An Introduction to Statistical Learning by James, Witten, Hastie, and Tibshirani. While quite a bit slower moving and less detailed than the first Hastie & Tibshirani book (The Elements of Statistical Learning), I think it is the better start, and it has a ton of exercises using R. Especially the first few chapters contain discussions about basic aspects that are critical to this line of work, like the bias-variance tradeoff issue to keep in mind when developing your machine learning models. This is an excellent read if the Sleuth above is no longer a problem, as it does assume a solid background on basic statistics, distributions & regression techniques.

Python Focus Option

Hands-On Machine Learning with Scikit-Learn, Keras, and TensorFlow, 2nd Edition, by Aurelien Gerion. This book has, for me, taken the crown of the best ML-focused introduction to Data Science. First, because the practical examples are in Python and use SciKit-Learn and TensorFlow, arguably the most important language, library and framework for ML today, respectively. Second, the extremely well thought out exercises and practical examples are an excellent source of "learning the hard way". I have never seen a better, more complete practical course than the examples in this book. Just like the ISL book (above), it has an excellent introduction on how to actually "do" machine learning. The biggest difference is a much stronger focus on deep learning than the ISL book.

Either way, if you want to learn more than just the basics and dive into the rich world of ML models, you probably anyway will have to stick your nose into Machine Learning - A Probabilistic Perspective, by Kevin P. Murphy, or the upcoming Probabilistic Machine Learning: An Introduction and the Advanced Topics by the same author.

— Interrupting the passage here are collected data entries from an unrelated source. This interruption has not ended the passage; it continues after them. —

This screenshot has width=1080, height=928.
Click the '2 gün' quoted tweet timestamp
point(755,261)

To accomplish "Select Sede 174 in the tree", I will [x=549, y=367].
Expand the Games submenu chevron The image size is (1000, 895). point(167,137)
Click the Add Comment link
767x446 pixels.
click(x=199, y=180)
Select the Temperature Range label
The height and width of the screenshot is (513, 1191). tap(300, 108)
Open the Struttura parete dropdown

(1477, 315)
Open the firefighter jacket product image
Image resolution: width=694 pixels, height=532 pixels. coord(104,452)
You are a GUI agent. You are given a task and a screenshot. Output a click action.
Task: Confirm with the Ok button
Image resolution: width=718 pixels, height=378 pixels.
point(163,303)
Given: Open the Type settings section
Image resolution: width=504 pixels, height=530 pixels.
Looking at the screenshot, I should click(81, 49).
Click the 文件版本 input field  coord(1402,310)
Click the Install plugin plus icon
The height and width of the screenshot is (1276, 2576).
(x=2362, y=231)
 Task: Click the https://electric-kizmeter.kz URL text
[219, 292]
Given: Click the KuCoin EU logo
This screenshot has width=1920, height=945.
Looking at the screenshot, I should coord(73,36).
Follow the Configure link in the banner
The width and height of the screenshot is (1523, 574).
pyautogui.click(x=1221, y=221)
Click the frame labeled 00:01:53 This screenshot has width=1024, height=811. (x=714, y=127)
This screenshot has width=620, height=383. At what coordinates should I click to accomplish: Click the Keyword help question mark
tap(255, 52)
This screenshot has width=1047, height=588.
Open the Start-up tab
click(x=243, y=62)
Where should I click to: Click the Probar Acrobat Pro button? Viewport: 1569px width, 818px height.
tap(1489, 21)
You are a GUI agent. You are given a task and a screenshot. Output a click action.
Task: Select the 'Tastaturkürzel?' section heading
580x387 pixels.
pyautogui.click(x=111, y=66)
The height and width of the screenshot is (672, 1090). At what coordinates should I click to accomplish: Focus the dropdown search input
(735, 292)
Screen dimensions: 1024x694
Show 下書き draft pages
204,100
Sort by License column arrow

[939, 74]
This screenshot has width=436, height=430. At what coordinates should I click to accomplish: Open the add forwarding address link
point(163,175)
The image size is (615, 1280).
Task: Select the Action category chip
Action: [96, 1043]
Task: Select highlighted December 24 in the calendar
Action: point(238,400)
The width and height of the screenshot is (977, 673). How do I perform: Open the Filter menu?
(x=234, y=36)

After studying these three books, you will be ready to extend your knowledge with domain-specific techniques. That should be geared at what kind of data you want to process: Text mining, time series, bioinformatics, signal processing, etc. and what specific models you want to apply: Neural networks, graphical models, kernel machines, structured equations, etc. In other words, the above three books will not convert you into a data science expert, but they will provide you with an extremely solid foundation so that you can effortlessly study any advanced topics and techniques that will.